> **Given records**:
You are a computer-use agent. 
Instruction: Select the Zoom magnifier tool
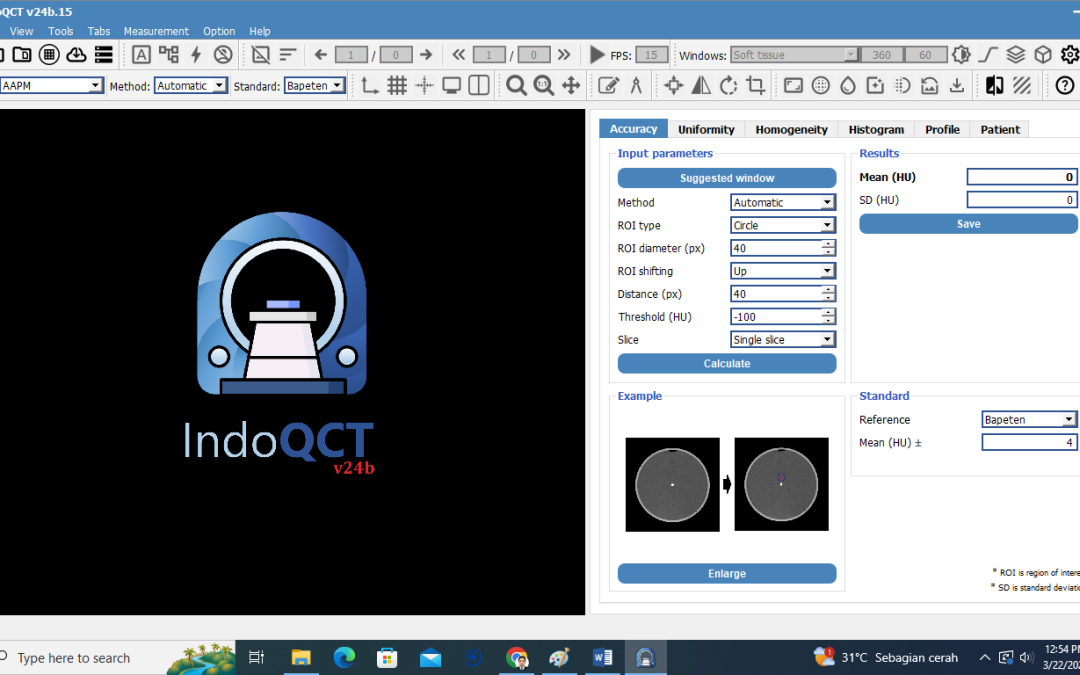pos(517,85)
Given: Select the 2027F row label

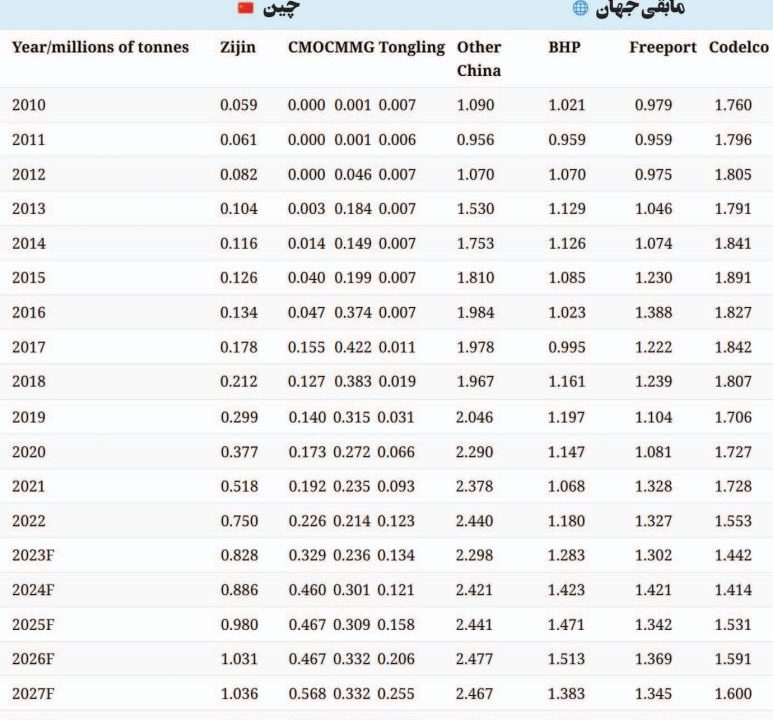Looking at the screenshot, I should 33,694.

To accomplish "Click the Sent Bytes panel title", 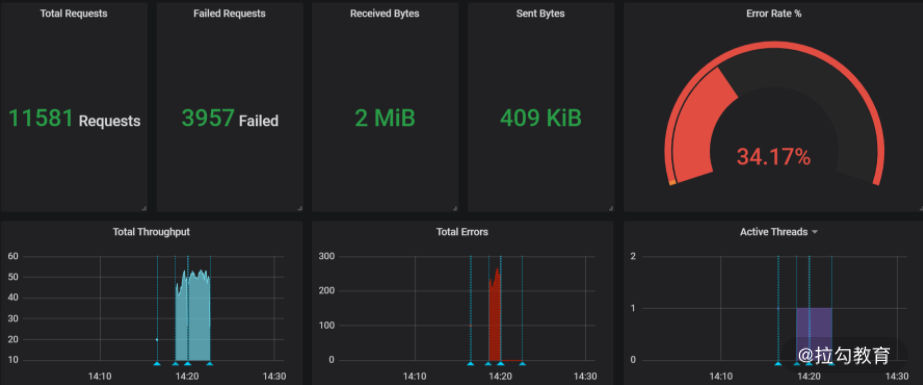I will (x=540, y=14).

> **Task to carry out**: Locate every line above that contains the string "Select" and copy each of those lines in full.

> **Output of the exercise**:
Instruction: Select the Zoom magnifier tool
Given: Select the 2027F row label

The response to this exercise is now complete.